> [Task details]:
Among the entries below, one stretch runs from the line that contains "Where should I click to: Select" through the line that contains "The height and width of the screenshot is (398, 509).". Repeat that stretch exactly, ends included, and only that.

+++ Data excerpts +++

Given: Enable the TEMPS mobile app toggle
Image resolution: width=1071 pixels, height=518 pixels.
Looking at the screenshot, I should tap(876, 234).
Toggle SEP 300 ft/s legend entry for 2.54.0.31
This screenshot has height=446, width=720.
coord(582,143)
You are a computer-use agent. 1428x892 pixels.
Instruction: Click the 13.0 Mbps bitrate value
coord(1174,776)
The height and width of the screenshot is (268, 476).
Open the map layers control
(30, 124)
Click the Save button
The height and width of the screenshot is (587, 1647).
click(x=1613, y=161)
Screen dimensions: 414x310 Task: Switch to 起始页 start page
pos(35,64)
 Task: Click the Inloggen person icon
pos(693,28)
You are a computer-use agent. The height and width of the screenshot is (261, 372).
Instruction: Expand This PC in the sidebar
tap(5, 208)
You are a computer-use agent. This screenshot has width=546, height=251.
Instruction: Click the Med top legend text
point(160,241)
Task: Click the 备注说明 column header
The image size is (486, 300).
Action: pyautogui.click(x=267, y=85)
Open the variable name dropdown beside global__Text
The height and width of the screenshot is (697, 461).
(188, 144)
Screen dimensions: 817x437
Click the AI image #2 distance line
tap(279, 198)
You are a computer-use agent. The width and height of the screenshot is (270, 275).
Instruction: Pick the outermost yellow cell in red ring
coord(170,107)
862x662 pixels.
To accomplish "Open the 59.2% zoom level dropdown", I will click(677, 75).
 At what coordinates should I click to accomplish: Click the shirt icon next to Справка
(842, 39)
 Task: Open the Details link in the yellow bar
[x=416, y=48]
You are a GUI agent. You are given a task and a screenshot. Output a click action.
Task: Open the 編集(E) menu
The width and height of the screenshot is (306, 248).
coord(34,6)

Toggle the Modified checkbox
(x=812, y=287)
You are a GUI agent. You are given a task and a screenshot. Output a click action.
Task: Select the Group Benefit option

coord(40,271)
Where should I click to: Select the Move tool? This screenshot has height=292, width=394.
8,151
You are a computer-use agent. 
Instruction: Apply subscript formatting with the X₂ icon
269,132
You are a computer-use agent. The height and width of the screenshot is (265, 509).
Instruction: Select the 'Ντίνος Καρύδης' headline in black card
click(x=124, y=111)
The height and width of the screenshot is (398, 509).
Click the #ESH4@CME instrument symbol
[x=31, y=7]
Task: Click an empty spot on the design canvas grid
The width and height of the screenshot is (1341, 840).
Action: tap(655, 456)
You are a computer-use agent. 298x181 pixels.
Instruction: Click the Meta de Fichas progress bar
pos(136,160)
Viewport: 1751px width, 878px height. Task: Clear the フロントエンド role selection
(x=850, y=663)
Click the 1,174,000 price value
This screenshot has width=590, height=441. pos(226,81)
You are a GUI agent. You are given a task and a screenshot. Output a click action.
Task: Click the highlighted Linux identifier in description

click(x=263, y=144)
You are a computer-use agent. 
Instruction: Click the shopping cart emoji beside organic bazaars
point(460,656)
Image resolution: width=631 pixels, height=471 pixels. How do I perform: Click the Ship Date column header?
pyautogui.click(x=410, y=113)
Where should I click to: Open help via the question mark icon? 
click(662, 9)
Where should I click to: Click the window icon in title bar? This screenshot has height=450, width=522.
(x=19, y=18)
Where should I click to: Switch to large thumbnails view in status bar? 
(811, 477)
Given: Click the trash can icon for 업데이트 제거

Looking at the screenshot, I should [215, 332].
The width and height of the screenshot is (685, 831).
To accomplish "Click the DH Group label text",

+++

> [Task answer]:
Where should I click to: Select the Move tool? This screenshot has height=292, width=394.
8,151
You are a computer-use agent. 
Instruction: Apply subscript formatting with the X₂ icon
269,132
You are a computer-use agent. The height and width of the screenshot is (265, 509).
Instruction: Select the 'Ντίνος Καρύδης' headline in black card
click(x=124, y=111)
The height and width of the screenshot is (398, 509).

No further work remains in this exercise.